Le livre propose également des photographies. Ce sont des clichés en noir et blanc. C’est un journal intime que Patti Smith offre aux lecteurs. Une esthétique qui rappelle Nadja dAndré Breton. L’amplitude du détail et le jeu des images. L’abîme entre le secret et le rêve. La chronologie est asymétrique. Christian Bobin disait « qu’il n’y a pas de vie spirituelle. C’est toute la vie qui est esprit. »

La réalité du multiple

L’autrice réfléchit : « délecte-toi des dernières saisons de tes soixante-neuf ans ». Le nombre sacré de Jimi Hendrix avec sa réponse a une telle exhortation : « I’m going to live my life the way I want to je vais vivre ma vie comme j’en ai envie ». ( p. 82)  Elle traverse le monde extérieur par un flux psychique intense. Comment échapper à l’écosystème du Temps ? Nous sommes dans un monde de signes. « Son écriture a un lien métaphysique entre l’âme et le corps, le Destin et l’homme » (l’autrice) [2]. Le Réel devient l’histoire de l’âme. L’Âme universelle [trans historique]. Une vie de souvenirs au milieu des poètes de la contre-culture et des chanteurs rock (Hendrix, Dylan). Une vie dans le chant de Mallarmé (la réalité du multiple). L’aspect métaphorique dans son essence. Se nourrir de paysages fabuleux.

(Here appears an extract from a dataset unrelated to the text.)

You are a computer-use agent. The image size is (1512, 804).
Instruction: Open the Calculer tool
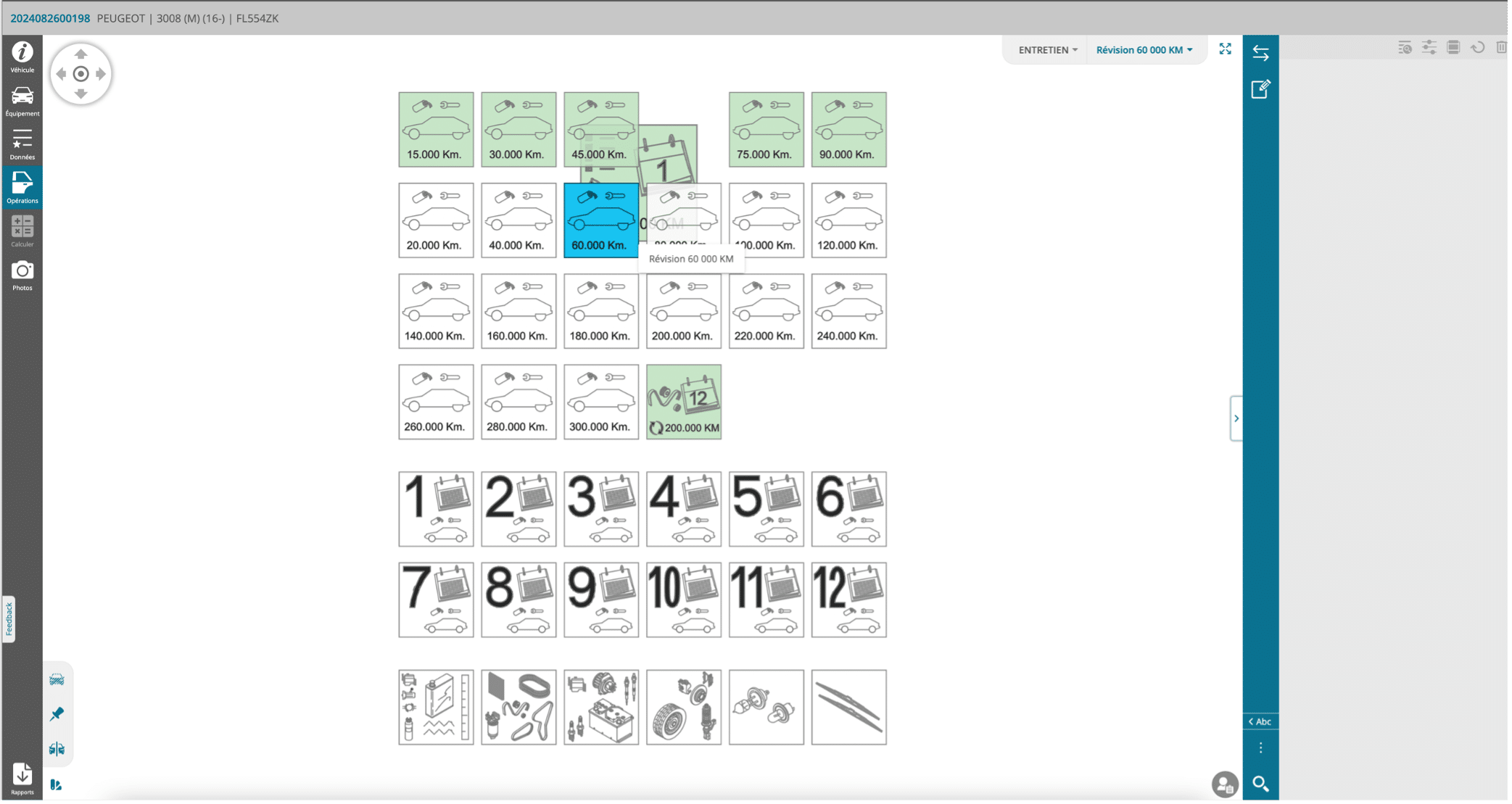(22, 231)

Dans un tout petit paragraphe à la page 123, elle cite le clair de lune, la fenêtre, les étoiles, les grillons, les papillons noirs et le jardin. Apprendre à ne plus être Narcisse, mais rester comme des « kids ». Je repense à son amour inconditionnel pour Jimi Hendrix. Elle avait enregistré Hey Joe pour un 45 tours. Elle en parle dans Just Kids.. Cette musique si spirituelle. Prendre conscience qu’une vie est une poussière dans l’éternité et qu’elle se trouve dans un cycle idéaliste. « Qu’est-ce qui est réel de toute façon ? avait demandé Sam peu de temps plus tôt. Le temps est-il réel ? Ces mains mortes sont-elles plus réelles que les mains dans les rêves » ? (p 149)

Je me suis souvenu d’un poème que l’on retrouve à la fin de Just Kids :

« Les esprits qu’on évoque

Les mythes écartelés

Tout ce qu’on a traversé » [p. 396]

Lire Patti Smith fut, pour moi, une expérience d’anticipation métaphysique.  Pour tirer le maximum de cette lecture, il est cependant préférable de découvrir au préalable Just Kids et L’’année du singe. Vous goûterez ainsi sans réserve cet édifice poétique.

Notes

1— Patti Smith, Just Kids, Folio 2013, son récit autobiographique a été recompensé par le National Book Award.
2— Roland Barthes, L’empire des signes, Édition du Seuil 2007. Sémiologue, essayiste, il a élaboré une critique singulière, en constant dialogue avec la plupart des discours théoriques.

Patti Smith, L’année du singe, NRF Gallimard 2019.